Deuxièmement, le flux des politiques de classe a contribué à faciliter la voie de l'UCK dans le cadre d'une nouvelle classe dirigeante.
Après le retrait des forces serbes en juin 1999, le Kosovo a été placé sous l'administration des nations Bahakura, qui ont surveillé la mise en place des institutions et du gouvernement. La direction de l'UCK s'est empressée de bénéficier d'un nouveau soutien populaire et d'un monopole effectif sur la violence, offrant ainsi des positions rentables dans ces institutions. En tant que centre de cette nouvelle classe politique, les anciens membres de l'UCK se sont comportés comme leurs ancêtres, utilisant l'État pour s'enrichir, leur succéder et résoudre les conflits.
De plus, les liens étroits qu'entretiennent les anciens membres de l'UCK avec les organisations internationales ont fait que cette classe politique était liée à l'incapacité de l'ONU à créer un développement durable dans le petit pays déchiré par la guerre. Il est très indiqué que la résistance à l'occupation de l'ONU est venue, non pas d'anciens membres de l'UCK, mais du mouvement anti-Cyculaire Vetevendosje! qui a commencé à être créé par des manifestations étudiantes massives dans les années 1990.
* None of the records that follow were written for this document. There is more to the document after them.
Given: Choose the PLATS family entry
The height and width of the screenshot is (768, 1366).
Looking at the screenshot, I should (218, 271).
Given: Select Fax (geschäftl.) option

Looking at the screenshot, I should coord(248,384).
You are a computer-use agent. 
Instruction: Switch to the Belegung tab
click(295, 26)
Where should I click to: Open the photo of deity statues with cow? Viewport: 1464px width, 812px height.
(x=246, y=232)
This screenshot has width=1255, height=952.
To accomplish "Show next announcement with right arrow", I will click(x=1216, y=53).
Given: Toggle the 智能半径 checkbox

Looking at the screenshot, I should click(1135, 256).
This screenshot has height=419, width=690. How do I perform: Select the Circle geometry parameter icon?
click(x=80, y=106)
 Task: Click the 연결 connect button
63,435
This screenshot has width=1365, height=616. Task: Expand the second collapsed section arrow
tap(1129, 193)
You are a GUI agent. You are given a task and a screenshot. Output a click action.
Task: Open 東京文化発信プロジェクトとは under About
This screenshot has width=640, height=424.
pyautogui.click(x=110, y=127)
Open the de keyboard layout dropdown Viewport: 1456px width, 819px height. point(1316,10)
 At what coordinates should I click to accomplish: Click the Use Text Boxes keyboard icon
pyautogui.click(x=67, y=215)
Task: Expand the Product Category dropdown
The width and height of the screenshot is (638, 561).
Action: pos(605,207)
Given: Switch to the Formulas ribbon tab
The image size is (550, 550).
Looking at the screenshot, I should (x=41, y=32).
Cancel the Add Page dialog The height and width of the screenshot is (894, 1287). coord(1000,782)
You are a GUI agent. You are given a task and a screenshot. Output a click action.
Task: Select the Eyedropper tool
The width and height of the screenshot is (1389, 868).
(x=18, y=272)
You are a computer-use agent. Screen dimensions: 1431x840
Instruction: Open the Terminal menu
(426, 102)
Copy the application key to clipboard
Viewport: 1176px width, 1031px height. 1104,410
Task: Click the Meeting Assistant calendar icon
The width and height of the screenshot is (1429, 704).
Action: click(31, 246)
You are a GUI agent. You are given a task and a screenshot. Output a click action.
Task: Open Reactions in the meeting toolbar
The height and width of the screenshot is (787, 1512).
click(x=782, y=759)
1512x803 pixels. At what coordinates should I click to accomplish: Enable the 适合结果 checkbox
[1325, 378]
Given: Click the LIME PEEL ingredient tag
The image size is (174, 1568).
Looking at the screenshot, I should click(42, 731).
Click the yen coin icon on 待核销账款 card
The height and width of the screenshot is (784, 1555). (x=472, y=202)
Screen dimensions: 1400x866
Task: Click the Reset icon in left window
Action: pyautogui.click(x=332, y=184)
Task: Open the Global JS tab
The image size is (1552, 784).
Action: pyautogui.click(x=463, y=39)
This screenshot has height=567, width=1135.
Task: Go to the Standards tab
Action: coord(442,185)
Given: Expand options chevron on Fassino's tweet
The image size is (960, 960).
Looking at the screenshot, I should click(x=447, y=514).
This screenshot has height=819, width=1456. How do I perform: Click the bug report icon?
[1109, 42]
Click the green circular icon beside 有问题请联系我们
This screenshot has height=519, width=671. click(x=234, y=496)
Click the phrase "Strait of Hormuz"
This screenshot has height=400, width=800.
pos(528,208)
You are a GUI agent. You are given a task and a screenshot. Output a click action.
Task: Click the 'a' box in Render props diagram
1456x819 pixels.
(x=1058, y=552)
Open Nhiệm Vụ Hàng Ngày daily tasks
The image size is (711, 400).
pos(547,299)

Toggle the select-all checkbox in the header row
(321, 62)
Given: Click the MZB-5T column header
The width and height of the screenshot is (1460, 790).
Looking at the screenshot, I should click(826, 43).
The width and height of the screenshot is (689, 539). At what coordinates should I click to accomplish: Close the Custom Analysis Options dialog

Troisièmement, le fait que l'UCK se soit fortement appuyée sur l'intervention occidentale a donné une légitimité à la doctrine de l'humanisation et du développement du nouveau paradigme de sécurité américain pour rétablir l'objectif de l'OTAN. En ce sens, nous devrions considérer la guerre du Kosovo comme une étape importante sur la voie de l'invasion de l'Afghanistan en 2001 et de l'Iraq deux ans plus tard.
Le fait que le dirigeant de l'UCK n'ait plus largement pensé aux conséquences de son alliance avec l'OTAN montre que leurs opinions politiques se rétrécissent radicalement.